In the upper reaches of the chart, like a team 15 games ahead of the nearest competition at All-Star Break, Usher is doing battle with himself (“Burn” and “Yeah,” flip-flopped between the first and third spots this week). It’s boring in some ways but insistently enthralling others. Meanwhile, a few slots down, there’s a surprise in store — one that I’m still not sure if I understand correctly. If their AMG entry is to be believed, Maroon5 is an actual rock band (they’ve got, y’know guitars) from New York, recording for a genuinely independent label (Octotone). It seems like a Spin Doctors story, since their album, Songs About Jane, came out in 2002. But wherever they came from, here they are.

“This Love” really does crossbreed indie and pop-circa-2004. Atop a decidedly hip-hop beat are stabbing guitars and a singer who sounds (to my ears) uncannily like Woody Ranere from Lake Trout. In fact, come to think of it, the whole package sounds like Lake Trout during the verses (kinda minimalist jungle rhythms with an assured dry melody). When they hit the chorus, Maroon5 is definitely pop — albeit made with a weird fusion of hip-hop/reggae/ska-punk (ie. those indie guitar stabs sped to stuttered upbeats and threaded with a syncopated vocal line). And if they didn’t make the point with the chorus, the all-soul bridge emphatically drives it home: they are all of these things.

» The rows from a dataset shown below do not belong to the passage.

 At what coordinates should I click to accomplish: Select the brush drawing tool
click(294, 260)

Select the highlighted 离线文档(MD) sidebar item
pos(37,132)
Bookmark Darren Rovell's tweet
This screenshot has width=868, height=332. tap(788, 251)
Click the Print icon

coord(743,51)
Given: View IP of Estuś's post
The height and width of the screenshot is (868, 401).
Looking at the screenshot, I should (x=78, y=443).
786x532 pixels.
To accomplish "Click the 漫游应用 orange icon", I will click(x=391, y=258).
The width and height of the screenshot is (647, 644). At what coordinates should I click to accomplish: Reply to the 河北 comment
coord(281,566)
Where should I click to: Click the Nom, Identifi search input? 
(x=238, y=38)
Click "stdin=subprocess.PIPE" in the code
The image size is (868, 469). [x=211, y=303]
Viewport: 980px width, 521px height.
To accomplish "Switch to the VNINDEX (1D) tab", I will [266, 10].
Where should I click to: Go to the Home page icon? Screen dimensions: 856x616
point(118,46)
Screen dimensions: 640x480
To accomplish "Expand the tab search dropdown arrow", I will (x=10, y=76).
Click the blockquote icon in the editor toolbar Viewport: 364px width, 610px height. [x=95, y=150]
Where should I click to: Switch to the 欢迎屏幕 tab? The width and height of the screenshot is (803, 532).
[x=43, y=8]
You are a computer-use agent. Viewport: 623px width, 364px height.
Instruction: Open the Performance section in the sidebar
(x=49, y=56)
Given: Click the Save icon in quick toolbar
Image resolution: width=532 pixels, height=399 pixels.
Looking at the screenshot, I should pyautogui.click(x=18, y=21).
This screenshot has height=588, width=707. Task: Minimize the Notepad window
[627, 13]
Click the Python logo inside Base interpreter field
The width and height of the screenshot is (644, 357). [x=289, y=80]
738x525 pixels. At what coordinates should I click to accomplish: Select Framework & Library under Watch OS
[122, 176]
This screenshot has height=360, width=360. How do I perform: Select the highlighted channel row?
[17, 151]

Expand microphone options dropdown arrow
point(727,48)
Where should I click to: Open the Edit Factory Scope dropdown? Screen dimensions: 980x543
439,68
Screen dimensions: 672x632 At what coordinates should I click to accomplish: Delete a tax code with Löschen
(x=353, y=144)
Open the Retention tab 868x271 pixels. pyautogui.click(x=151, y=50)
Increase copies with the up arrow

But, ultimately, the switch between the verse and the eventual bridge is drastic. The mood in the verses is decidedly cool — a narrator in fine, even refined, control of himself. The chorus’s switch to sexy pop-mode works. The singer is still playing high status (“her heart is breaking in front of me”), or trying to, but then comes that bridge, where the singer breaks down to pleading (“I’ll fix these broken things, repair your broken wings, and make sure everything’s alright…”) and reveals in his inner softy who’s happy to, say, listen to Enya if it makes his girlfriend happy. It’s a cool little trick of musical narrative.

It’s also kind of a depressing song, a break-up song or maybe a make-up-in-resignation song. There haven’t been many of those, at least while I’ve been watching the charts, and I wonder what that means in relation to the national psyche (or maybe just in relation to the psyche of the Independent Promoters and other keepers of the gated playlists). And just in time for summer, too, huh? I gotta admit, I’m confused on that level, however well the song is written (and, as the song cycles for its eighth play on iTunes, I’ve come to admit that it’s quite clever). No shit? Does this turn in mood have anything to do with a turn in current events? The UFOs’ arrival over Mexico? That’s probably a stupid assumption to make. The only thing to do, I suppose, is to keep watching the skies.